The ship-induced hydrodynamics in a canal result in different mechanism of the cross-sectional evolution. However, the ship-induced hydrodynamic factors are not induced in existing studies of cross-sectional stability of a canal. In this paper, the minimum rate of energy dissipation equations for a canal are derived based on the theory of thermodynamics, introducing the ship wave factors, and variational equation is adopted to establish the stable cross-sectional shape equations. Then, the measured results in Changzhou segment of the Grand Canal are used to evaluate the performance of the derived equations by comparing with other typical equations without considering ship wave factors.

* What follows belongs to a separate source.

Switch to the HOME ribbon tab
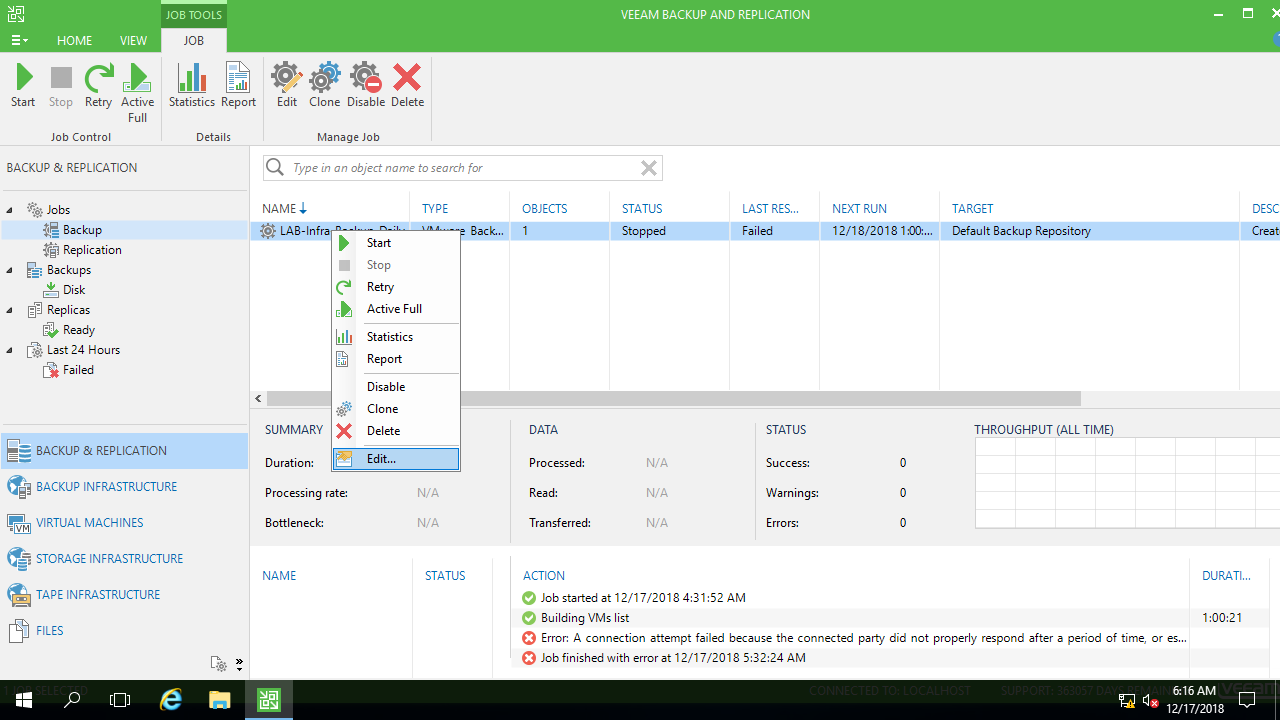Image resolution: width=1280 pixels, height=720 pixels. pos(74,41)
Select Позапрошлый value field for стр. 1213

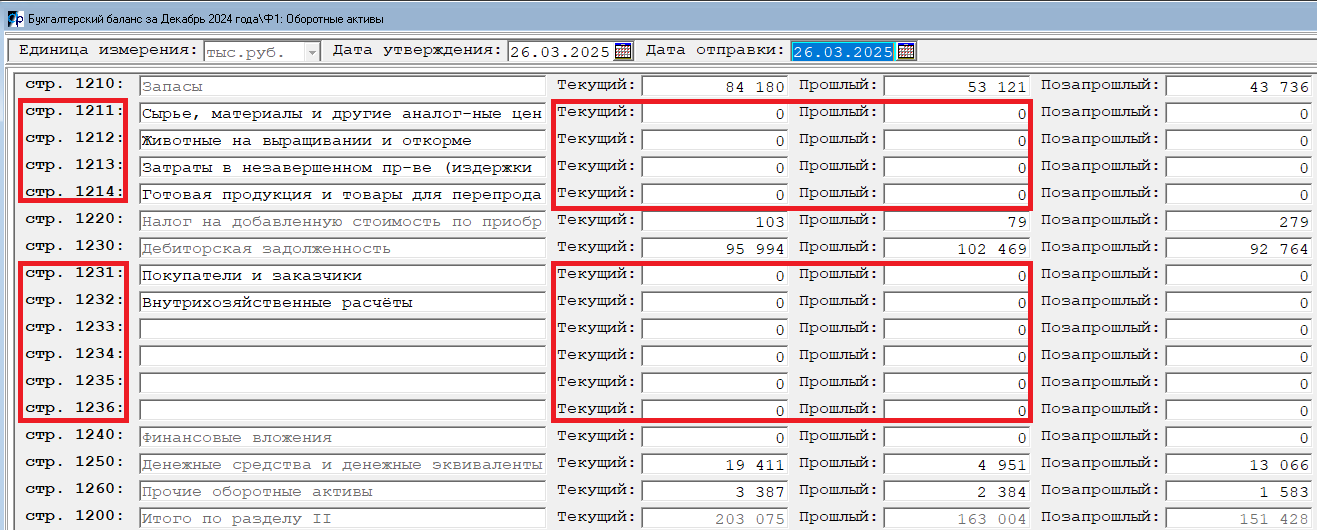1238,168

The results show that the derived equations give better prediction of the cross-sectional area, mean water depth, maximum water depth and the bottom width of the stable cross-section with the relative error less than 20%. At last, an application of the derived equations is given for Yan River to predict the stable cross-sectional shape.

船在运河中的水动力导致横截面演化的不同机制。但是，在现有的运河横断面稳定性研究中，没有诱发出船舶引起的水动力因素。本文基于热力学理论，推导了舰船的最小能量耗散率方程，引入了船舶波浪因子，并采用变分方程建立了稳定的断面形状方程。然后，将大运河常州段的测量结果通过与其他典型方程进行比较来评估推导方程的性能，而无需考虑船舶波浪因素。结果表明，导出的方程可以更好地预测横截面积，平均水深，最大水深和稳定断面的底部宽度，相对误差小于20％。最后，给出了推导方程在延河地区的应用，以预测稳定的断面形状。